Lucien DUROSOIR (1878-1955) : Dejanira. CASCAVELLE. VEL 1568. (www.vdegallo.com ). 2019. TT : 57’ 12.

Pendant la Première Guerre Mondiale, la musique n’était absente ni dans les tranchées, ni à l’arrière au repos. Il ressort de sa correspondance que Lucien DUROSOIR avait sollicité l’envoi de partitions pour les Poilus et même constitué un quatuor avec Henri Lemoine (2d violon), André Caplet (alto) et Maurice Maréchal (violoncelle). Né à Boulogne-sur-Seine en 1878 et mort à Bélus en 1955, dès son jeune âge, il pratique le violon et, à 19 ans, figure parmi les premiers violons de l’Orchestre Colonne. Compositeur, il privilégiera les instruments à cordes et déploiera une grande activité créatrice entre 1927 et 1937.
Le titre Dejanira se réfère aux Trachiniennes de Sophocle (-495;-406). Il s’en inspire en 1923 pour son Étude symphonique, spéculant sur les différents timbres de l’orchestre symphonique. Grâce, brio, allégresse mais aussi éclat et mystère alternent dans cette Étude qui a valeur de légende. Elle est interprétée par le Taurida International Orchestra sous la baguette énergique de Mikhail Golikov, alors que l’Adagio pour cordes (1921), page très expressive, mélancolique, avec chromatismes, ostinato au violoncelle et un lento plaintif, est rendu avec sensibilité par les Salzburg Chamber Soloists.
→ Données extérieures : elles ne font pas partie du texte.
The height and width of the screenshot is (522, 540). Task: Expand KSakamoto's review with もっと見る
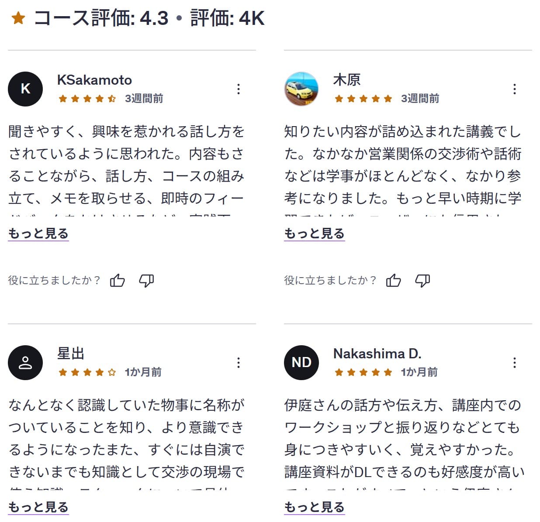[38, 234]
Pour son Poème pour violon et alto avec accompagnement d’orchestre (datant de 1920), au langage harmonique si luxuriant, L. DUROSOIR s’inspire du Centaure de Maurice de Guérin (1810-1839). Sa Suite pour flûte et petit orchestre, dernière œuvre pour orchestre (1931), se présente comme une synthèse esthétique. L’apport des cordes est plus modeste qu’à l’accoutumée, et il fait appel à la virtuosité de la flûte soliste (Varvara Vorobeva) surtout dans l’aigu. L’œuvre, d’une grande richesse d’écriture, est structurée en 4 mouvements : Prologue impressionniste ; Divertissement très découpé, dans lequel alternent tendre jubilation et discours plus affirmatif ; Chant Élégiaque où bois et cuivres se compénètrent en une élégante et profuse nostalgie ; enfin, le bref Épilogue redonne la primeur à la flûte qui finit par dompter l’agressivité de l’orchestre.
Dans le livret quadrilingue — ce qui est rare — (français, anglais, allemand et russe), Georgie Durosoir propose une présentation circonstanciée de ce musicien représentatif de l’école orchestrale française du début du XXe siècle, dont l’œuvre attachante mérite amplement d’être plus largement diffusée.